* SOURCE EXTRACT *
• • • • •

Some time ago a Rabbi was executed on a tree. The Rabbi is usually thought of as the Saviour, but there is much else to Jesus. He did not retire from teaching when he died; he was teaching while he died. His death is very largely how he taught.

We have to backtrack. The Father has a problem. His subject is a very difficult one because his subject is himself. And God is unfathomable, inscrutable. How does he get his students to fathom the unfathomable; scrutinize the inscrutable? On top of that, his students are dim-witted, reluctant learners. As Scripture says, "There is no one righteous, not even one; there is no one who understands, no one who seeks God."(1) People find it hard to take in the Supreme Being. How easily they are swayed by isolated verses or experiences.  How easily they grab hold of one attribute of God at the expense of others.  So, love takes precedence over justice (or the other way around). Or power takes precedence over wisdom.  And they either cannot or will not see that their lives are no private, local affair. They reach even further than our globe. They move heaven. How can he possibly teach the limited that their decisions can affect the infinite? How can he teach things that are too big for them to grasp easily? God has to be a remedial teacher.

• • • • •

* RECORDS SUPPLIED *
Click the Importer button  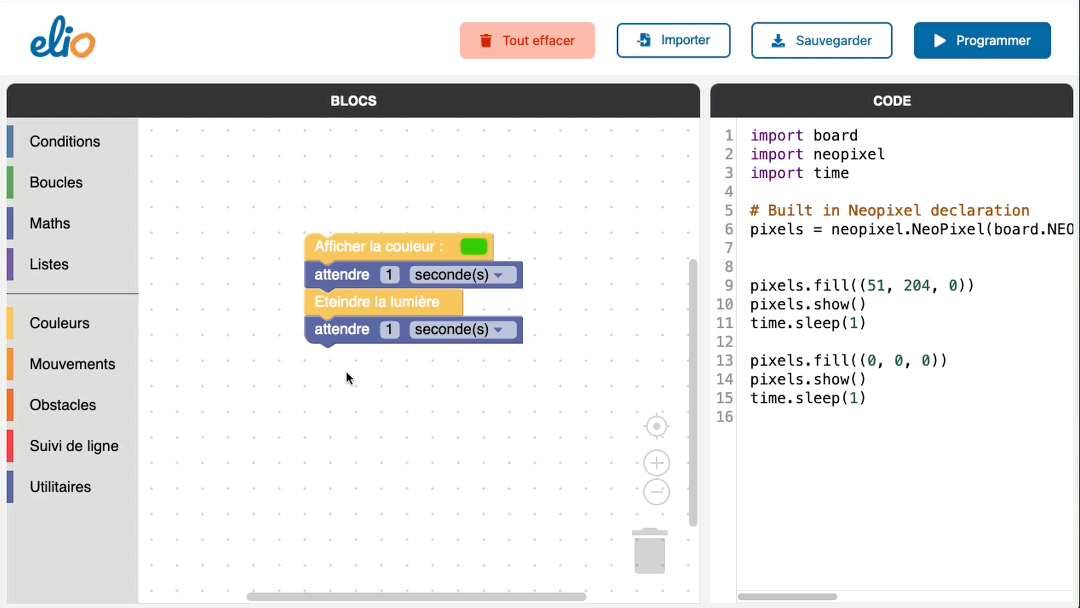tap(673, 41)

• • • • •

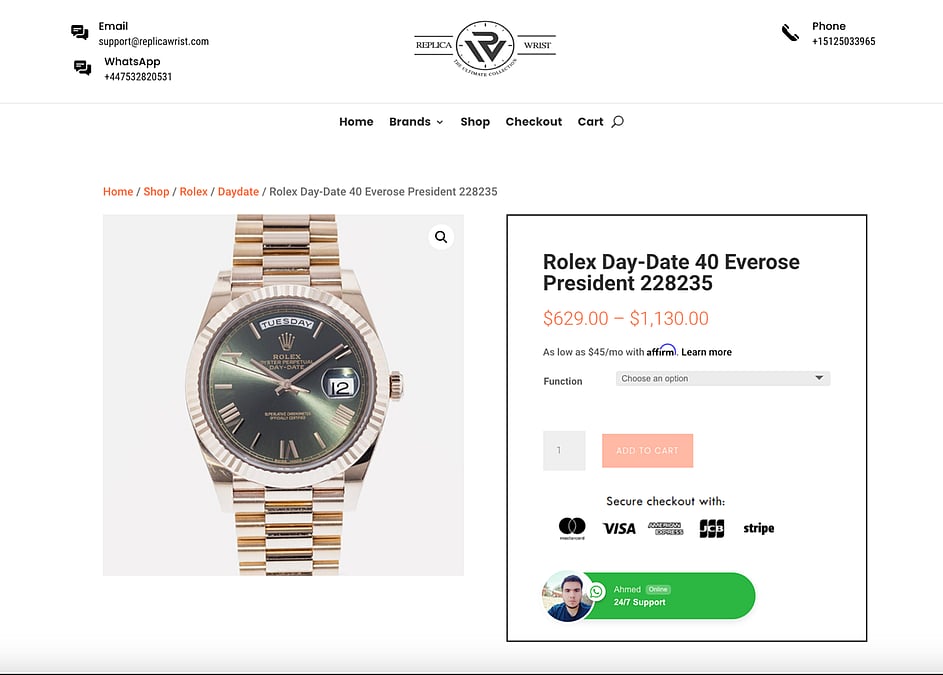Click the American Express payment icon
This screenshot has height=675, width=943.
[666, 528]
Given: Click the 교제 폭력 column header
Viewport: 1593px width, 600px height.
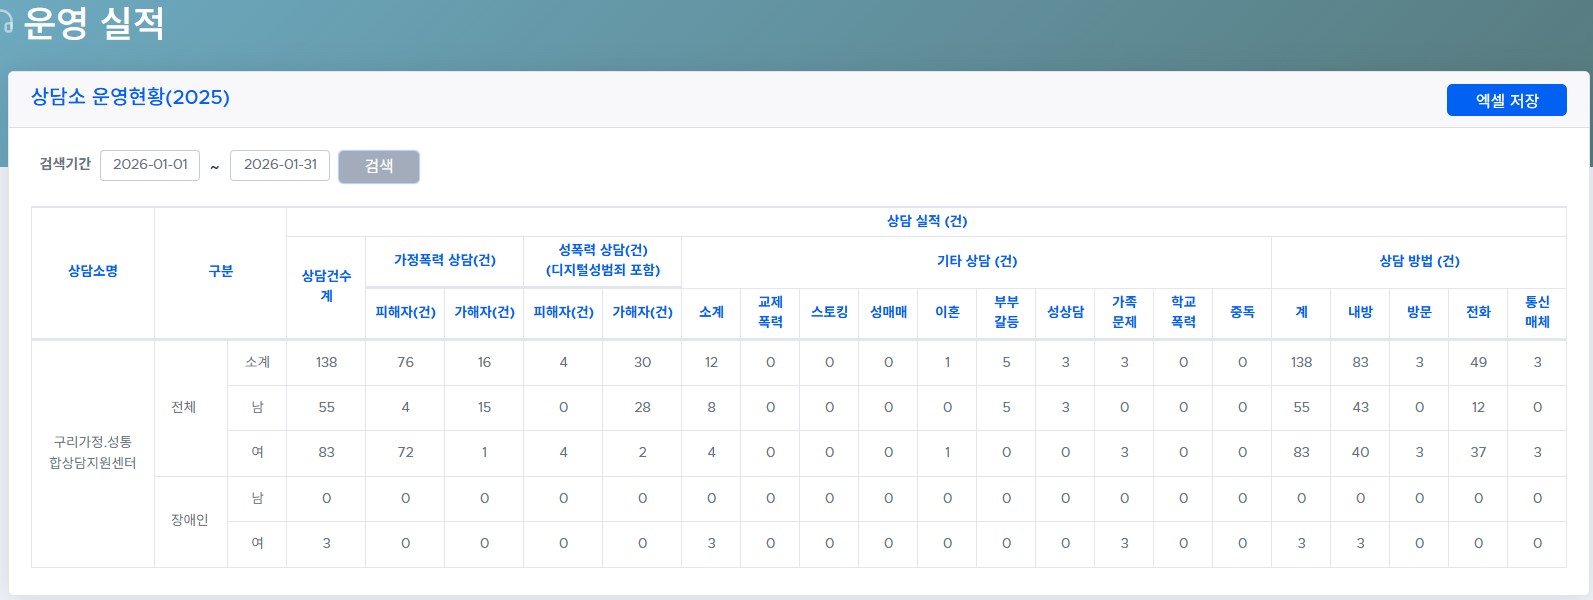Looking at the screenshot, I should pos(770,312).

• • • • •

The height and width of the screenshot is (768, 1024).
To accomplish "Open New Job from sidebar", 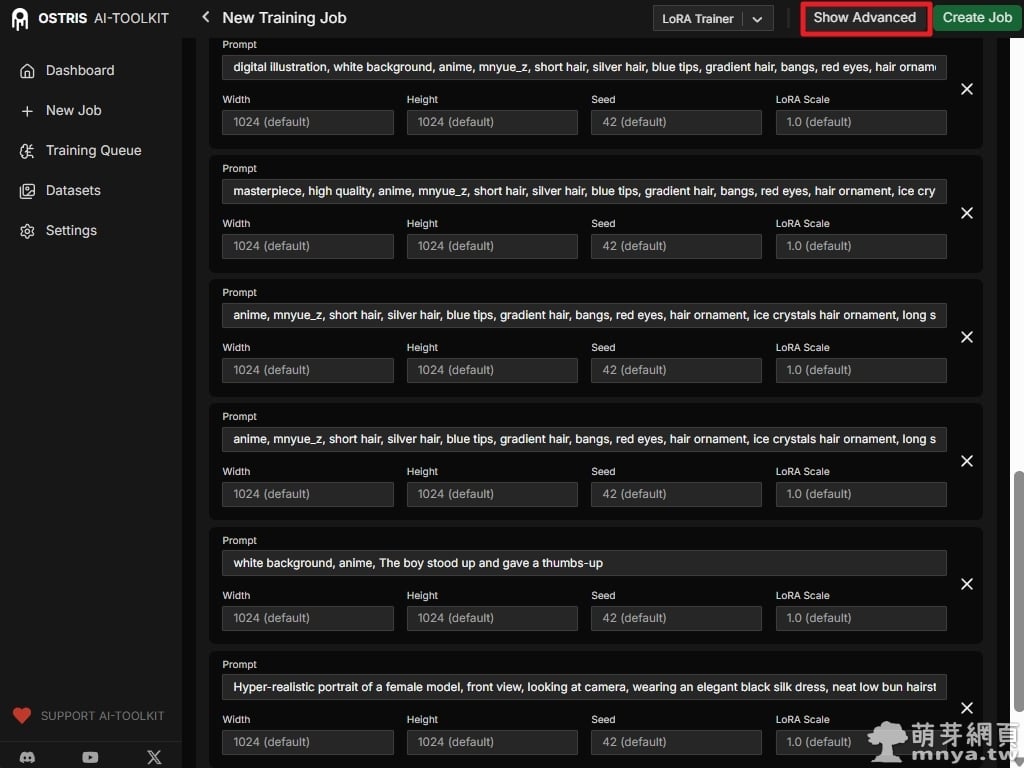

• • • • •

* WRITTEN INSTRUCTION *
Reproduce verbatim the portion of the passage on God as a teacher that runs from "Some time ago" to "how he taught.".

* RESULT FOR THIS TASK *
Some time ago a Rabbi was executed on a tree. The Rabbi is usually thought of as the Saviour, but there is much else to Jesus. He did not retire from teaching when he died; he was teaching while he died. His death is very largely how he taught.